The chemical diacetyl, made by International Flavors & Fragrances and used as a butter flavoring for microwave popcorn by ConAgra and General Mills, has been shown to cause lung disease in workers at a popcorn factory.
Medical doctors agree that Stults suffers from bronchiolitis obliterans, sometimes known as popcorn lung, but International Flavor's experts say his condition was caused by a rheumatoid, autoimmune condition unrelated to diacetyl exposure.
Stults complained of potentially rheumatoid symptoms to his primary-care physician since 1993. He was referred to a rheumatologist, who could not identify a source of Stults's disease.
A jury found in favor of International Flavors, and the Eighth Circuit denied Stults's motion for a new trial and for judgment on his claim of breach of implied warranty claim.

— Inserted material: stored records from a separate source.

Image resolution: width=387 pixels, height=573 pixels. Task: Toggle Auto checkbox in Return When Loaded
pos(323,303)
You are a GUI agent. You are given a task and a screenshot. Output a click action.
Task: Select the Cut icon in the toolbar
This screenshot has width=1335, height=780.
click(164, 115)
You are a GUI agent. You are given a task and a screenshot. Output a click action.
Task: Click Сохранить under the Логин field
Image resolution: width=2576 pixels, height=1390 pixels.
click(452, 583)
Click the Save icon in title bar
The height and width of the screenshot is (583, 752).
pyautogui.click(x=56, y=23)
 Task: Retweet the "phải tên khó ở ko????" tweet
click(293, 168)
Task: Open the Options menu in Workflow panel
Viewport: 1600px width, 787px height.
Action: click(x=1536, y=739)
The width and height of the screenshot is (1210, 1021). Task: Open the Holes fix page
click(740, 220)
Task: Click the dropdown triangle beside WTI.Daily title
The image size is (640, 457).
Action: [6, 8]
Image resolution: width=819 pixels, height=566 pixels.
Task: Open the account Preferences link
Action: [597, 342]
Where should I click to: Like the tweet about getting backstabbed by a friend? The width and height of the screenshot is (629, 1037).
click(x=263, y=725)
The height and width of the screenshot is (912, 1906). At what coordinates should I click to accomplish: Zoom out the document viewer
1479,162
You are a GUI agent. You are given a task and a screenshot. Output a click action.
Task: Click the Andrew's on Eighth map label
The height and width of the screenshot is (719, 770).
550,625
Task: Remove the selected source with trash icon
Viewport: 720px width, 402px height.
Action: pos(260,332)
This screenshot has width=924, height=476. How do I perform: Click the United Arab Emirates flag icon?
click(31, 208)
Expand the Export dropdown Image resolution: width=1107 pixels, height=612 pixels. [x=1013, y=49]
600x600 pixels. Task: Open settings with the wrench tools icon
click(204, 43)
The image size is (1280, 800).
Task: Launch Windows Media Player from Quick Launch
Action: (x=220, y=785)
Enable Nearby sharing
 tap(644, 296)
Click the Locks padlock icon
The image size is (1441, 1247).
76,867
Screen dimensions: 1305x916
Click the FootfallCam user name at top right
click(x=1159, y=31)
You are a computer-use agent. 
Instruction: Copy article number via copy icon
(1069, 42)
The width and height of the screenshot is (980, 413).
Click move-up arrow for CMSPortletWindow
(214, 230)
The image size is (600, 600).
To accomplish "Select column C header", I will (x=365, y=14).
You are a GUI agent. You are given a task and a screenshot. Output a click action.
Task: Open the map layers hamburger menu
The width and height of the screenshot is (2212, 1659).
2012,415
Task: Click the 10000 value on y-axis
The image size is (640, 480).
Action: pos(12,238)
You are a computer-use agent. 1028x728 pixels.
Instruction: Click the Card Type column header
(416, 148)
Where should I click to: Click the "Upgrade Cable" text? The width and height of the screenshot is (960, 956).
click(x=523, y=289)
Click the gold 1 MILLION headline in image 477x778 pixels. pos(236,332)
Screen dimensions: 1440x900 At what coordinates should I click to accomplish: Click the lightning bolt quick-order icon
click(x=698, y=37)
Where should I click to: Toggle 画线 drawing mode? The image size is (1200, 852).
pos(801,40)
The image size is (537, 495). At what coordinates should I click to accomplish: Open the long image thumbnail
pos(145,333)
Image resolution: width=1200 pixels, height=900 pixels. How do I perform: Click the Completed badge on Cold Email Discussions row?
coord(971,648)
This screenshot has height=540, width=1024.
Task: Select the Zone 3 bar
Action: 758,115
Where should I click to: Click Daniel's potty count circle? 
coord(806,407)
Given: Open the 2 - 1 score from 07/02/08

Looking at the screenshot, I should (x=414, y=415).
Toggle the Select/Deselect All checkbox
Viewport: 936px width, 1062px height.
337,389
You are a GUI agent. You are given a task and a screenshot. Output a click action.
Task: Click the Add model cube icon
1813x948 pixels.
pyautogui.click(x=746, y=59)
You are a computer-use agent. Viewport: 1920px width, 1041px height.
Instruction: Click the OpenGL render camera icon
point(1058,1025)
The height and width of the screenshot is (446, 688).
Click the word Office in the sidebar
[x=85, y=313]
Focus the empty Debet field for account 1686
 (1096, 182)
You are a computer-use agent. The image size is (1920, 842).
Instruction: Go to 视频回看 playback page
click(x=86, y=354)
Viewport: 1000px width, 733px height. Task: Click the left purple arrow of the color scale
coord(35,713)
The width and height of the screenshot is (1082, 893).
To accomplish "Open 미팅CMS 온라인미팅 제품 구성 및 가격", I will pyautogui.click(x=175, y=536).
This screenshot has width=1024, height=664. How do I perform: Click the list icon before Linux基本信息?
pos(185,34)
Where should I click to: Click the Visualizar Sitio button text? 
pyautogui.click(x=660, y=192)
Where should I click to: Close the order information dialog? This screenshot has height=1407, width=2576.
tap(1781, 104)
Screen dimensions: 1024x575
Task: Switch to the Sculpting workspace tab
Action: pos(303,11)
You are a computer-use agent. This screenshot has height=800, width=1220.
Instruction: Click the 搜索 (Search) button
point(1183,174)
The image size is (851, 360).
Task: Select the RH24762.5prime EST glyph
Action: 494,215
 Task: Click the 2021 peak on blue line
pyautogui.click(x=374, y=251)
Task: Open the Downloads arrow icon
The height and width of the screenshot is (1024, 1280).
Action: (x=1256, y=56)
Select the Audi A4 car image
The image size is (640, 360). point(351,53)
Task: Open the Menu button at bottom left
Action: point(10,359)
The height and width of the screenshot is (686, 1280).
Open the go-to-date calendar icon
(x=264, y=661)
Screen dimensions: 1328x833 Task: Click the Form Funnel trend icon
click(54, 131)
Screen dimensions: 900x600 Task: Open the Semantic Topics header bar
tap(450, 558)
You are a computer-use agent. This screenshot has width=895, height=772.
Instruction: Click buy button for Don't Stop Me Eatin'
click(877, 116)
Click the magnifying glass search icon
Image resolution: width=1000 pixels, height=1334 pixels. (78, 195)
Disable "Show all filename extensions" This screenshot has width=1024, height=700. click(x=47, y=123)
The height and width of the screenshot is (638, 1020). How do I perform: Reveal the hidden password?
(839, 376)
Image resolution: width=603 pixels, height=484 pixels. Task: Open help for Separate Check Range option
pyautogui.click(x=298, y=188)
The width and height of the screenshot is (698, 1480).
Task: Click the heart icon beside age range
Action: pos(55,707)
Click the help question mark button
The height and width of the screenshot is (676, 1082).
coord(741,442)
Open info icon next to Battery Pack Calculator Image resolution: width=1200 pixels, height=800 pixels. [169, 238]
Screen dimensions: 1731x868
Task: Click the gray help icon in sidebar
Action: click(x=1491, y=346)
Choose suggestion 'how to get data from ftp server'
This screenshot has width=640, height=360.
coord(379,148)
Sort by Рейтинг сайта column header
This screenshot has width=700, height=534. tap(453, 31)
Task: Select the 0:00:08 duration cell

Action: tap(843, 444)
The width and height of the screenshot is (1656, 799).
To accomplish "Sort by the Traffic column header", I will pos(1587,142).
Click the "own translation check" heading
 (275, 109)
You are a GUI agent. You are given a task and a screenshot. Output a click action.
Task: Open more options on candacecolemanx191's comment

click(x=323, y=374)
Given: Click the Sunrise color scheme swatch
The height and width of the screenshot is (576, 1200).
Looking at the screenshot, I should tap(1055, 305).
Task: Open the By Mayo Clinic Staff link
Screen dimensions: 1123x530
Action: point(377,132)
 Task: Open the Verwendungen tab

"IFF advances several reasons the jury could have decided the Stultses failed to meet their burden, such as Stults's 'overall lack of credibility, as demonstrated by the insincerity with which he changed his popcorn consumption history to make it coincide with the time his lungs were deteriorating,'" said Judge William Jay Riley, writing for the three-judge panel. "The Stultses, on the other hand, do not point to any specific evidence in the record to support their assertion that the evidence favored them 'overwhelmingly.'"
International Flavor presented testimony that consumer exposure to diacetyl from microwave popcorn is insignificant, and could not lead to the same levels of exposure as suffered by industrial workers working around vats of chemical flavorings.
Riley said this issue was properly presented to the jury, and it was thus unnecessary for the jury "to proceed to the question of affirmative defenses because the jury found in IFF's favor on the Stultses' breach-of-implied-warranty claim."